Severing an arm, he brought the hilt back by his side, held parallel to his head.
Accuracy in form was paramount. He stabbed forth the thick steel. It broke the flesh, driven forward to break on through to the other side.
Blood poured from its mouth uncontrollably, Vergil's best kill in years. Satisfaction danced across his lips. At least it meant something. He bore teeth, his fingers tightened to the point of blisters, and the man tore the blade back out. Turning on his heels, he faced the opposite direction of his foe, but drew the blade back into its home, the Yamato's scabbard held out in front of his chest. He let it fall inside, save for a pale inch, then closed the gap with a forceful jam.

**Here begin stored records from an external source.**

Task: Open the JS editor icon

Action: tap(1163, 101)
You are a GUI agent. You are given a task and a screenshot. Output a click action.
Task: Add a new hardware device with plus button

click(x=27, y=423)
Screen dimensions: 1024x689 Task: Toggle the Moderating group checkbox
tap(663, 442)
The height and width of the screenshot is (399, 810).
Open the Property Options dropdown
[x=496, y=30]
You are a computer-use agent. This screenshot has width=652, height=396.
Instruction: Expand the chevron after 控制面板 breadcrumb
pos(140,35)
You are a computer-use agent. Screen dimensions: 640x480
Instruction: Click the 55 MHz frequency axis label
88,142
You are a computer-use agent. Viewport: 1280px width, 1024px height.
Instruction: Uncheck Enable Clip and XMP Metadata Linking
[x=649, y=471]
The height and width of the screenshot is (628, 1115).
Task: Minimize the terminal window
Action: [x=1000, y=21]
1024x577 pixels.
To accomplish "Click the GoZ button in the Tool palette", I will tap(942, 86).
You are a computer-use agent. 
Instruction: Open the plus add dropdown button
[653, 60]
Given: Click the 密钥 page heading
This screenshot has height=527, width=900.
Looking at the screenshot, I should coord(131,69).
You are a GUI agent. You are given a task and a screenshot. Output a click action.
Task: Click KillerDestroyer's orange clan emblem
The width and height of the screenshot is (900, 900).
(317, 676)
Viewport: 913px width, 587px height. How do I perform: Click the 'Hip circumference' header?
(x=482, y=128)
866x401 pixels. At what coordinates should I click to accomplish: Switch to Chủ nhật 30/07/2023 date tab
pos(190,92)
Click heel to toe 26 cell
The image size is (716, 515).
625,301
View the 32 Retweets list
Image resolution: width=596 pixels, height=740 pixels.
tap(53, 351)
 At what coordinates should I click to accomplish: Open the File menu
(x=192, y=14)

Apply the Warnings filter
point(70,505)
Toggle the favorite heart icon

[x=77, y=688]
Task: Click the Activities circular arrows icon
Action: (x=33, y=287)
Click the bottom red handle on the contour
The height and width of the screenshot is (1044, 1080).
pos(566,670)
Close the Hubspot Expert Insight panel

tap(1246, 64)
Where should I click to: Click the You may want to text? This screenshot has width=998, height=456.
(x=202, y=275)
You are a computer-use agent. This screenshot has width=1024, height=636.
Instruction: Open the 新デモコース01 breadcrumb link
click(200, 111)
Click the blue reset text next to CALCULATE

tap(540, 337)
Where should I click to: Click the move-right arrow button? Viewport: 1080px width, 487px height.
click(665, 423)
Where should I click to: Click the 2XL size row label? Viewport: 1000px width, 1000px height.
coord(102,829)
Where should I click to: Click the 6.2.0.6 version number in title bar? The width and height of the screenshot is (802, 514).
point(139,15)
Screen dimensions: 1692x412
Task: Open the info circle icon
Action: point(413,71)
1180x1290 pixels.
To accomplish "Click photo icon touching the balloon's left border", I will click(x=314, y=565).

His enemy stood at death's door now, shriveled up and limping.
Explosions of gaseous light brought it to quivering cubes of jelly, cosmic slices of bluish hue macerating its body, summoned from thin air.
Lucia charged at the others, mere underlings of the fallen, the best of strategies to leave bigger dogs to the Devil Hunter beside her.
Several daggers came hurtling outward, grabbed from her belt, and several more still hid inside her cape. A demon beheld a knife driven through its eye as they sprinted full-bore. Raising her left leg, the succubus crushed her boot down into the blade's handle, skewering it further in. It stopped instantly, then merely fell over, crumbling to ash. She drew herself below an incoming claw, rolling her torso backwards as she stood, bending inhumanly backwards as she brought her right hand forward, slashing through the devil's arm with her short sword. Righting herself, she hauled back a stab directly into the creature's head, she put the brain to sleep with a twist, and then, without even looking, she pulled herself down as another demonic fist swung through the air. She forced her boot back. The swan-like kick pounded its stomach like a hammer grinding meat, throwing it backwards.
Rolling back, she stabbed up into chin and dragged it downward to the ground with all her body.
Crashing to the soil, it laid briefly on its back before the woman thrashed into both its eyes her furious metal, blinding and killing it.
She found herself on guard as an attempted slashing of her throat came swiftly, rising with her right-hand dagger clasped backward. She batted away the beast's claws, retaliation swift, and a swift jab to the jugular tore its throat asunder; a roundhouse kick split it's roach-infested head. She tore down whatever rose in her path. In rapid succession they fell, each one of them crumpling to the ground, the souls returning to dust.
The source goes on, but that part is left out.